» **Exercise requirements**:
When you reach the line with "Viewport: 321px width, 257px height." in the data below, begin printing lines exactly, and stop once the line with "The image size is (924, 809)." has been printed.

» **Records shown**:
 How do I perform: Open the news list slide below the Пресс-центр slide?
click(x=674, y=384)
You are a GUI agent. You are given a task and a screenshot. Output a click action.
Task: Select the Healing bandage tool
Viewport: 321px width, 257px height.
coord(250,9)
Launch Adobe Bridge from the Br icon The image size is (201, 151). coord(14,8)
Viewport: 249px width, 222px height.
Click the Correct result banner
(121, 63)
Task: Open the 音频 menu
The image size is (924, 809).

* * *

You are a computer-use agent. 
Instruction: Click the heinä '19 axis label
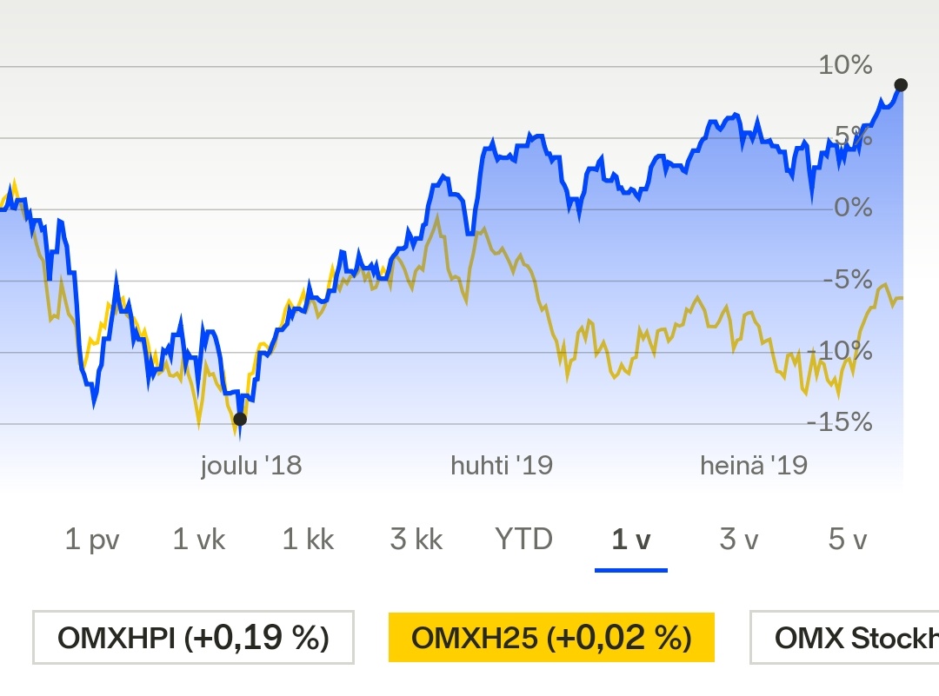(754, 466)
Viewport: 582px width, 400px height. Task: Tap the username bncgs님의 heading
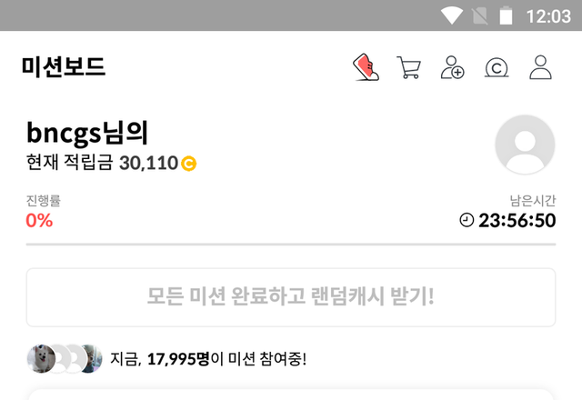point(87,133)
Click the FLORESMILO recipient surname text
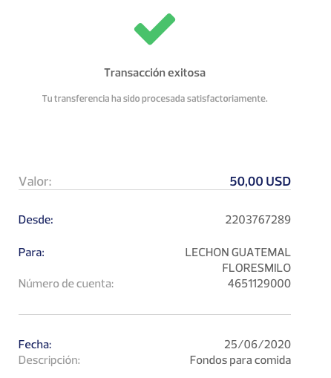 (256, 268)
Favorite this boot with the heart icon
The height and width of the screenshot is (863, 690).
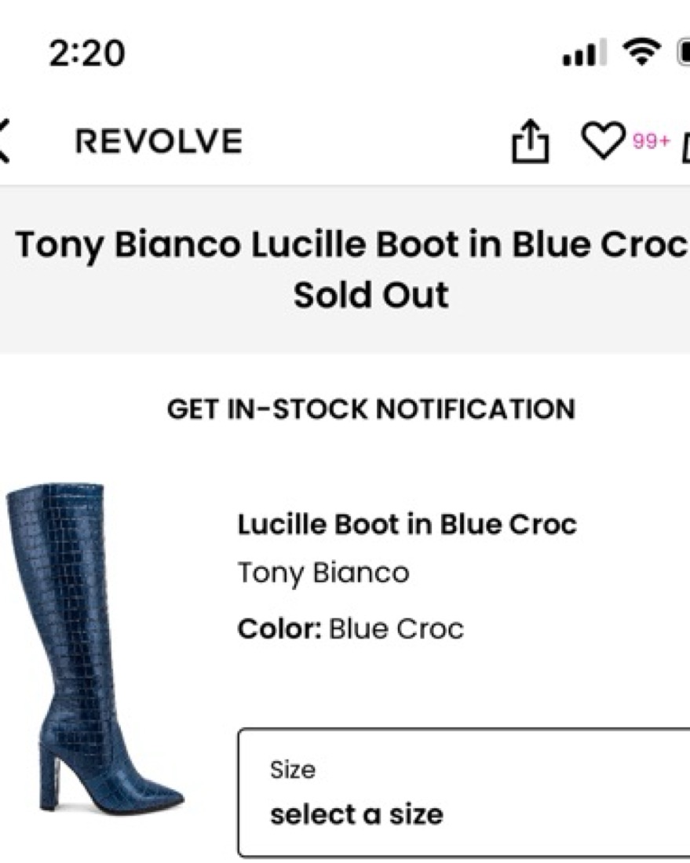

--

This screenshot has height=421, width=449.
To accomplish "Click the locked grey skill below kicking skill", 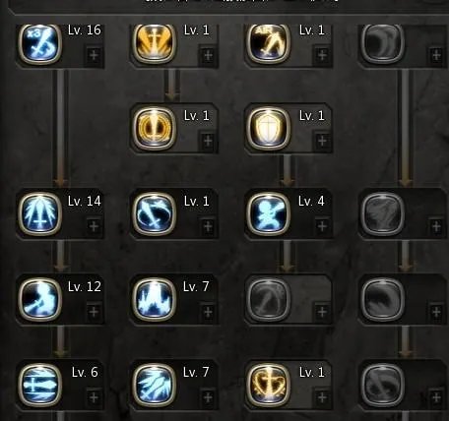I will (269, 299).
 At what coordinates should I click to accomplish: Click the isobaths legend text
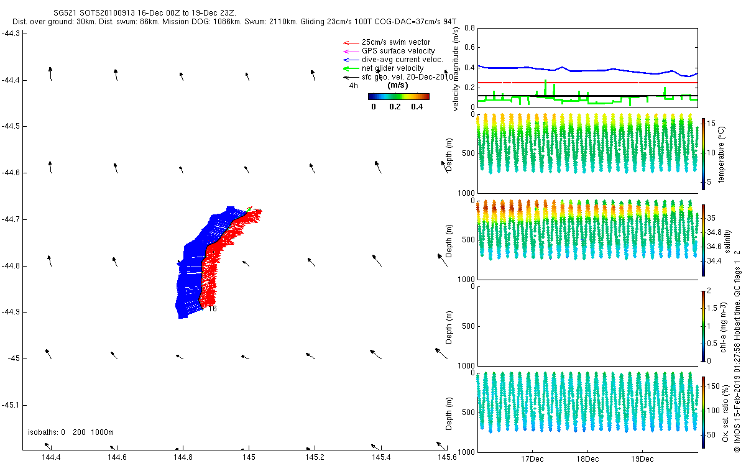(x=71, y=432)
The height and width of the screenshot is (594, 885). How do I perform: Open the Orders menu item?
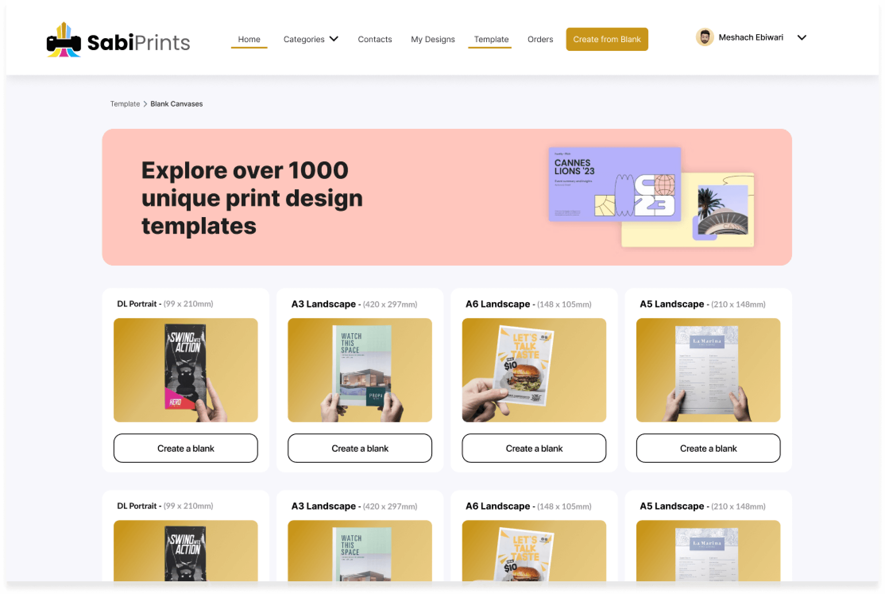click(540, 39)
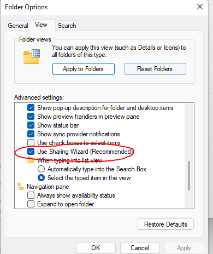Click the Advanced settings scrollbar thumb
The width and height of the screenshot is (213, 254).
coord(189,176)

» **Output of the task**:
Viewport: 321px width, 257px height.
coord(250,9)
Launch Adobe Bridge from the Br icon The image size is (201, 151). coord(14,8)
Viewport: 249px width, 222px height.
Click the Correct result banner
(121, 63)
Task: Open the 音频 menu
The image size is (924, 809).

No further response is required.